Möwen: mcr-1-Resistenzgen ist „wild“ geworden

MöwenschwarmIn Möwenkot aus der Nähe einer Mülldeponie nachgewiesen: Das Colistin-Resistenzgen mcr-1.

In Litauen und Argentinien haben Forscher das mcr-1-Resistenzgen aus dem Kot von Möwen isoliert und sehen nun einen weiteren Verbreitungsweg über Ländergrenzen und Kontinente hinweg. Die auf einem mobilen Plasmid liegende Colistin-Resistenz ist bei der Entstehung sogenannter „Superbugs“ beteiligt: Keime, die nicht nur gegen ein, sondern teilweise sogar gegen bis zu 15 Antibiotika resistent sind.

(aw/jh) – Zuerst wurde der mcr-1-Resistenzmechanismus im Jahr 2015 in China nachgewiesen.
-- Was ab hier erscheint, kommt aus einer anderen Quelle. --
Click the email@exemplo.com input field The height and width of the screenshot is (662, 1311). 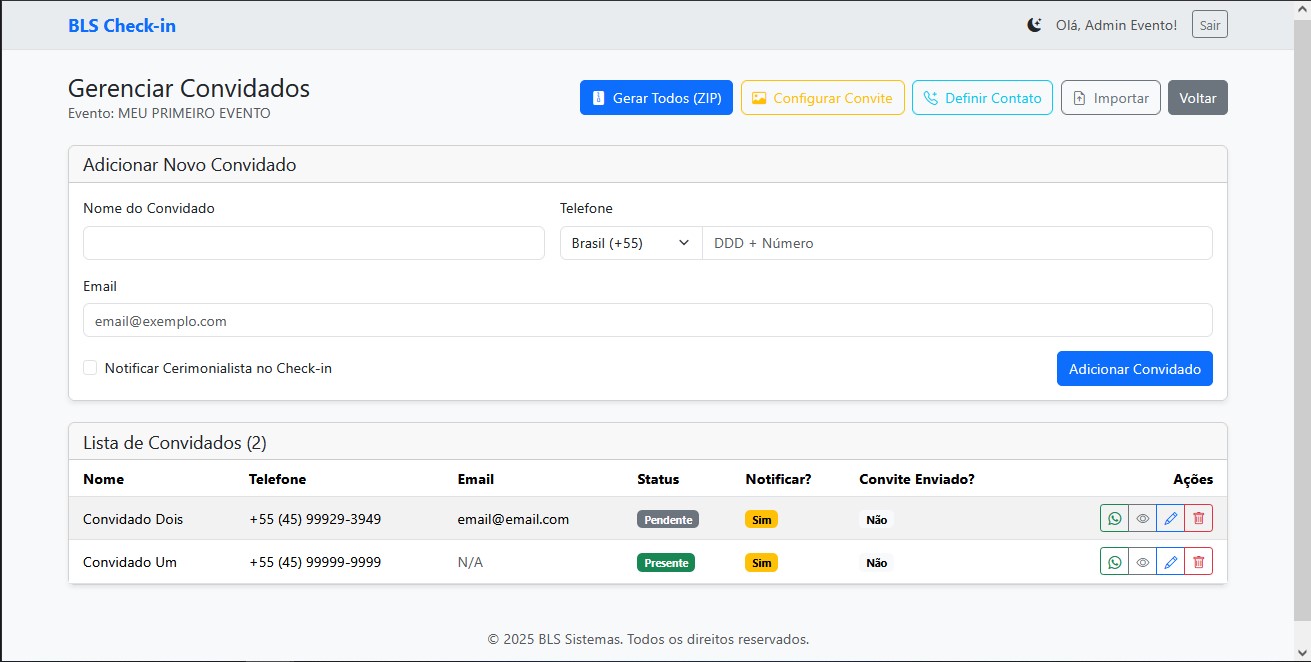coord(646,320)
Seitdem suchen Forscher weltweit gezielt nach dem Resistenzgen. Sie testen aktuelle Erkrankungen und Rückstellproben und wiesen es weltweit bereits in über 100 Fällen nach – Tendenz weiter steigend.
In Europa ist das mcr-1-Gen mittlerweile in über zehn Jahre alten Colistin-resistenten E.coli-Rückstellproben gefunden worden. Es ist also keine neue Resistenz, sondern ein neu entdeckter Übertragungsweg.
Das in den 50er Jahren des letzten Jahrhunderts entwickelte Antibiotikum Colistin hat beim Menschen schwere Nebenwirkungen, wird aber in der Landwirtschaft sehr häufig eingesetzt. Es erlebt jedoch im Zusammenhang mit multiresistenten Infektionen gerade eine Renaissance in der Humanmedizin und wird deshalb als „Last-Ressort“-Antibiotikum eingestuft.
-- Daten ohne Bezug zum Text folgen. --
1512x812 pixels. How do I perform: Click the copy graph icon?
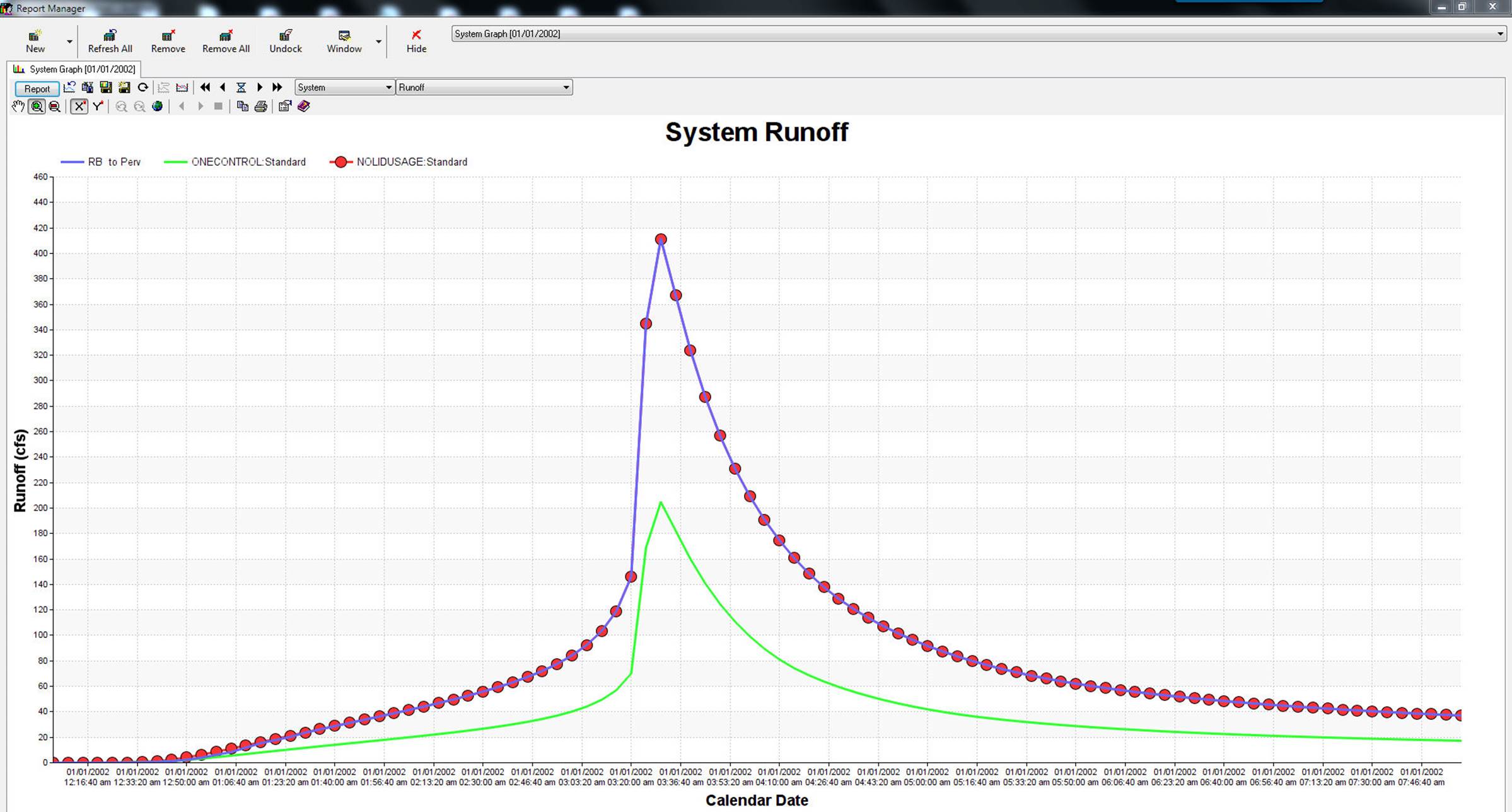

Erster belegter mcr-1 Superbug in den USA

Weltweite Schlagzeilen machte der Fall einer Frau aus Pennsylvania (USA), die im Mai dieses Jahres an einer Harnwegsinfektion mit E.coli-Bakterien erkrankte, die gegen 15 verschiedene Antibiotika resistent waren. Die E.coli-Bakterien trugen das mcr-1-Gen. Die Frau aus Pennsylvania hat die Infektion überstanden. Bei ihr konnte aber weder eine Zusammenhang mit (Fern)Reisen noch mit der Landwirtschaft belegt werden.
Doch auch wenn die Belege noch nicht vollständig sind, stellen die Forscher weltweit die Hypothese auf, dass ein mcr-1-Reservoir in der Nutztierhaltung existiert, da bisher die Mehrzahl der Nachweise bei Nutztierproben gelang.
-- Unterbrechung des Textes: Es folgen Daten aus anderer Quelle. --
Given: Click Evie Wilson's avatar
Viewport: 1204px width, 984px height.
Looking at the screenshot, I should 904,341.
Sehr leicht übertragbare Resistenz

mcr-1 ist der erste bekannte, Plasmid-gebundene Resistenzmechanismus gegen Polymyxine, der einen horizontalen Gen-Transfer vornehmen kann und deshalb als äußerst mobil gilt. Gleichzeitig kann es weitere Resistenzen mit übertragen. Solche im Zusammenhang mit mcr-1 mehrfach-resistenten Keime wurden auch bei einer Frau in Polen (acht Antibiotika-Resistenzen) und einem Jungen in Ecuador (drei Resistenzen) berichtet. Beide Patienten hatten Kontakt zu Nutztierhaltungen. Der Keim in Ecuador (Sequenzce-Typ 609) wies allerdings auch eine genetische Verwandschaft mit Keimfunden in Saatkrähen in Polen, Möwen in Russland, Hundekot in Dänemark und einem Patient in Kanada auf.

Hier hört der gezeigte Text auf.